In 2004, Elton L. Daniel challenged this consensus, warning against circular interpretations. Daniel argued that textual rubrics previously used to prove Shiʿite bias, such as designating the reigns of ʿAlī and al-Ḥasan as a "caliphate" (khilāfa) while styling the reigns of others as "days" (ayyām), were scribal artifacts from 17th-century Safavid-era manuscripts rather than the author's original headings. Daniel proposed that al-Yaʿqūbī's reverence for the Ahl al-Bayt reflected a general dynastic commitment to the broader Banū Hāshim clan common among Abbasid loyalists.

In a 2016 analysis, Sean W. Anthony concluded that al-Yaʿqūbī's narrative of the early caliphate expresses a distinctively rejectionist (Rāfiḍī) Shiʿite stance that exceeds the "benign Shiʿism" (tashayyuʿ ḥasan) tolerated by Sunni traditionists.

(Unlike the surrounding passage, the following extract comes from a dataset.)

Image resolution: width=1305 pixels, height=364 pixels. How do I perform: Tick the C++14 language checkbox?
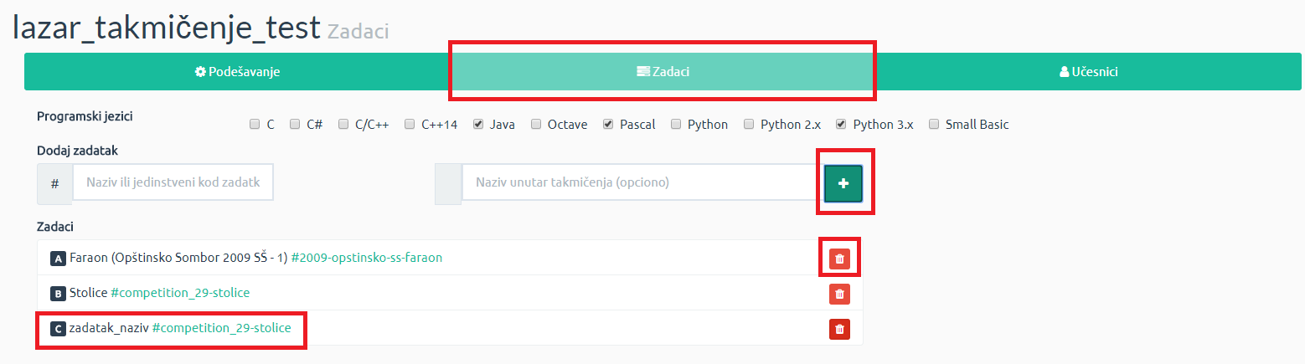(x=410, y=125)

In recent Arabic scholarship, Rajʿa al-Ghannāy characterizes al-Yaʿqūbī's stance as fundamentally Imāmī, pointing to his marginalization of revolutionary Zaydism (such as his brief, passing treatment of the revolt of Zayd ibn ʿAlī) alongside his courteous rhetoric (mujāmala) toward the Abbasid house.

== Works ==
His methodical approach to writing history includes personal observations and interviews to close relations on topics that Yaqubi could not encounter first-hand. He covered topics of natural, human and economic geography as well as noting down cultural, historical and topographic information.
- Ta'rikh ibn Wadih (Chronicle of Ibn Wadih)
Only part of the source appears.